The town manager last Friday also provided an update on the Town’s Blackwater storage facility in the Clarksville area, noting that rainy conditions had delayed foundation work but that they were able to drain the area and pour concrete, with the steel frame now up, though it will take two more months before the building will be close to being ready for occupation, he said.

Town adopts ADA-based definition

of ‘service animal’

The town council on June 16 approved on second reading an amendment to its existing code on animals on the beach and boardwalk during the summer season.

The revision was intended to bring the code into conformity with the Americans with Disabilities Act (ADA), in terms of how it defines service animals, which the amendment seeks to clarify are permitted on the beach and boardwalk when performing their work for a person with a disability.

Councilwoman Rosemary Hardiman emphasized that the amendment expands the definition in town code of what a service animal is under the ADA, and what it is not — the ADA does not recognize any species of animal except dogs as service animals, nor does it recognize “comfort dogs,” though the latter are permitted on airline flights.

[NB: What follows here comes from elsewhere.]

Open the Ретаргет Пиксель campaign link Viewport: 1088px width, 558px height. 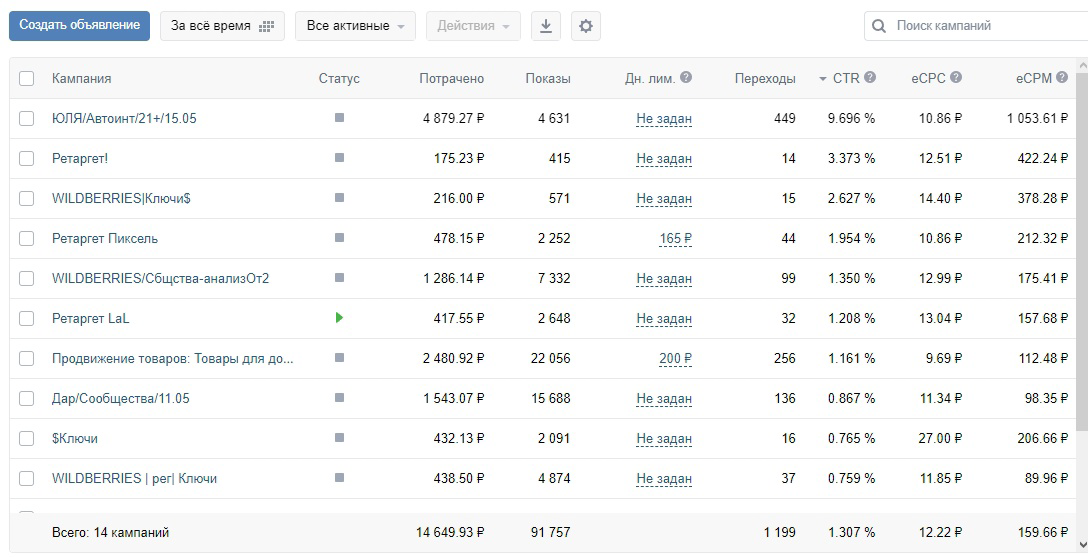[x=105, y=239]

Dr. Larry Fishel spoke to the council about the change, saying, “I have been asked to sign many of these forms for patients, and I have denied many of them for people who did not need them.”

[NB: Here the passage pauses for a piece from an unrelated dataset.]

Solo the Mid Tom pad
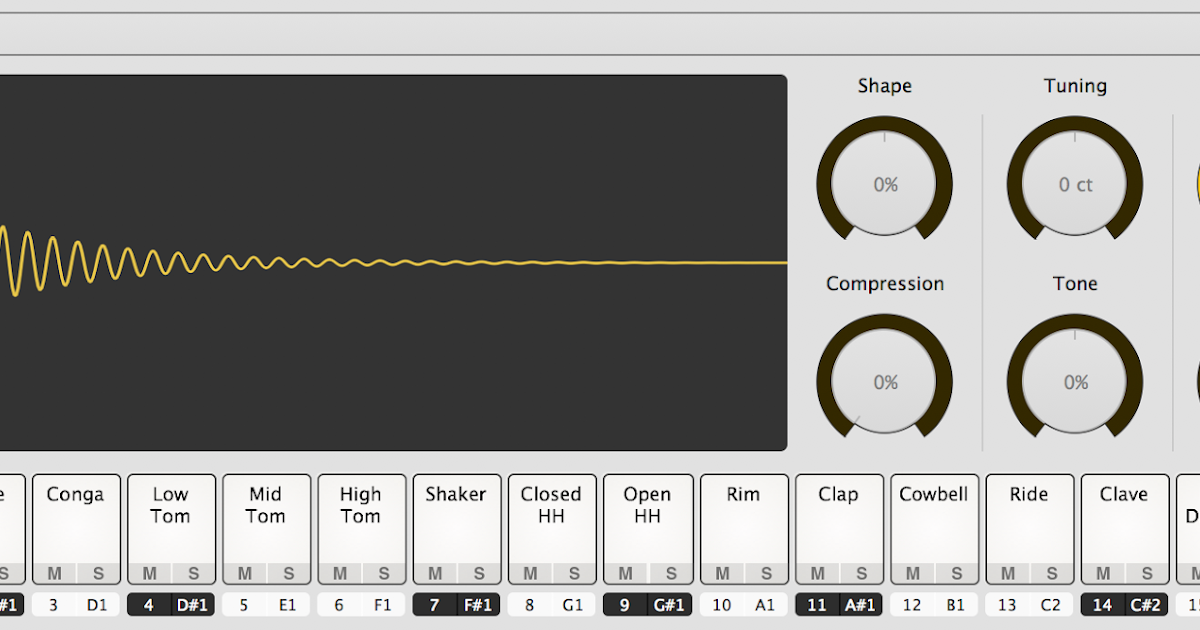coord(288,574)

Fishel said service dogs should be identified by a bandana, vest or flag, and any dog on the beach or boardwalk during the summer should bear such an identifier, along with its owner being able to provide documentation that it is, indeed, a service dog.

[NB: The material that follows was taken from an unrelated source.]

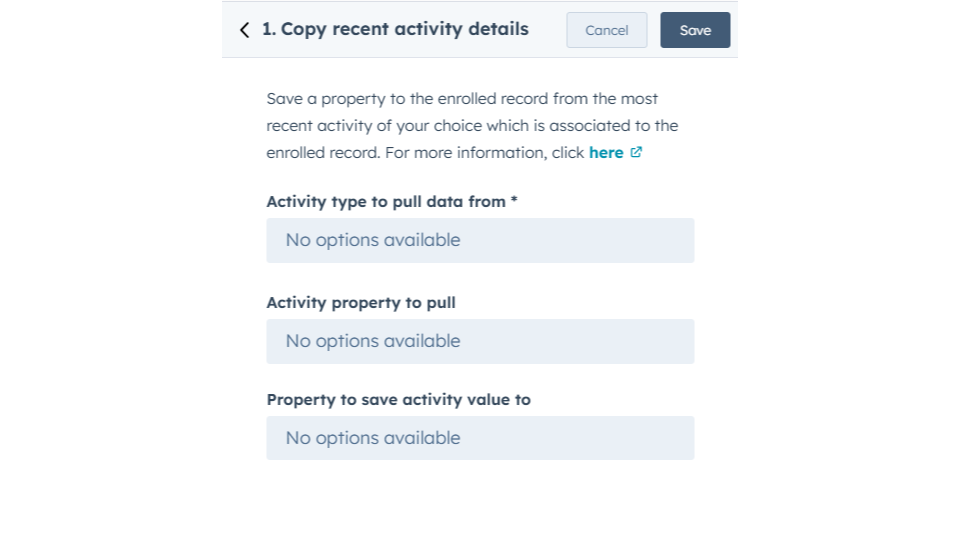961x540 pixels.
Task: Save the workflow action
Action: [695, 30]
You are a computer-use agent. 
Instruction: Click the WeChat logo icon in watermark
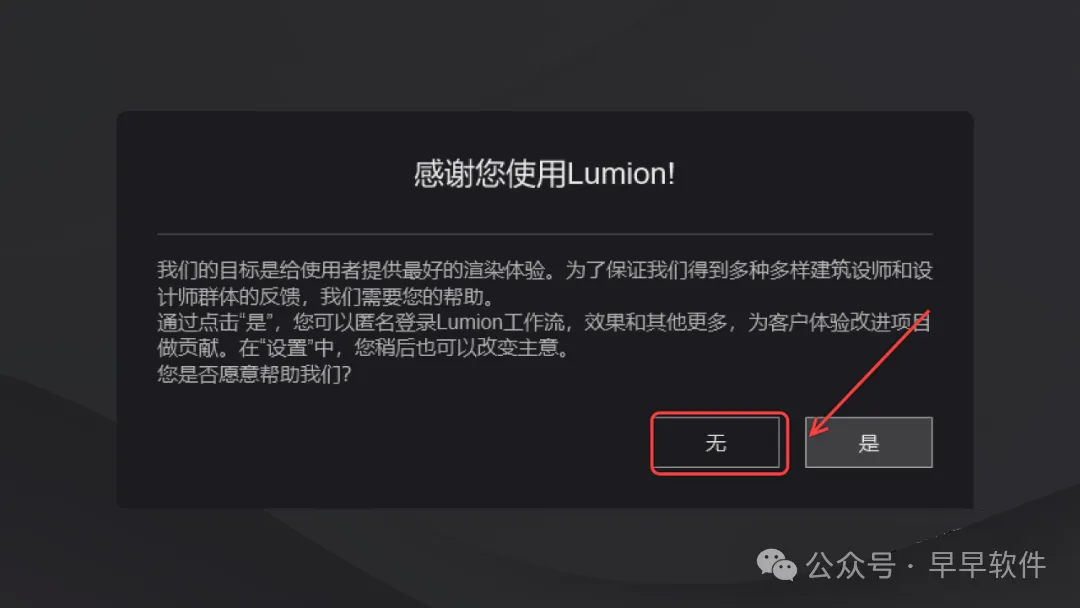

“Comfort dogs are basically a luxury for people who are stressed out when they’re not with the dog,” he added. “I have turned 95 percent of the people down,” he said of requests for service dogs among his patients.

A legitimate service dog, he emphasized, “will have a bandana or flag. … It would be like driving a car without your driver’s license on you. Otherwise, it’s very questionable whether they are a service dog.”

Also on June 16:

• Cultural & Historical Affairs Committee Chairwoman Carol Olmstead reported on the group’s preparation for the annual Periers Day celebrating the town’s “twinning” with Periers, France. A dozen visitors from the French town are expected during the July celebration, which will include a number of French-themed entertainments.

Olmstead said the group is also working on suggestions for the town history museum that will be housed in the recently relocated historic Dinker-Irvin Cottage. “It’s very exciting for us to see that the cottage fits well in its new home,” she said.

• Killmer reported the approval by the Non-Residential Design Review Committee of a new, but identical, sign for Fish Tales, in its new location on the south side of Garfield Parkway, in the former location of the Frog House.

• The Planning & Zoning Commission reported the completion and commission approval of the 10-year update to the Town’s comprehensive plan. The completed plan will next go to the council for its approval.

• The council approved setting the annual council election on Saturday, Sept. 9, from noon to 6 p.m. at town hall. The filing deadline for candidates is July 26 at 4:30 p.m. The council also appointed a slate of election officers and Board of Elections members. Finally, they set the date for the council organizational meeting as Sept. 18 at 10 a.m.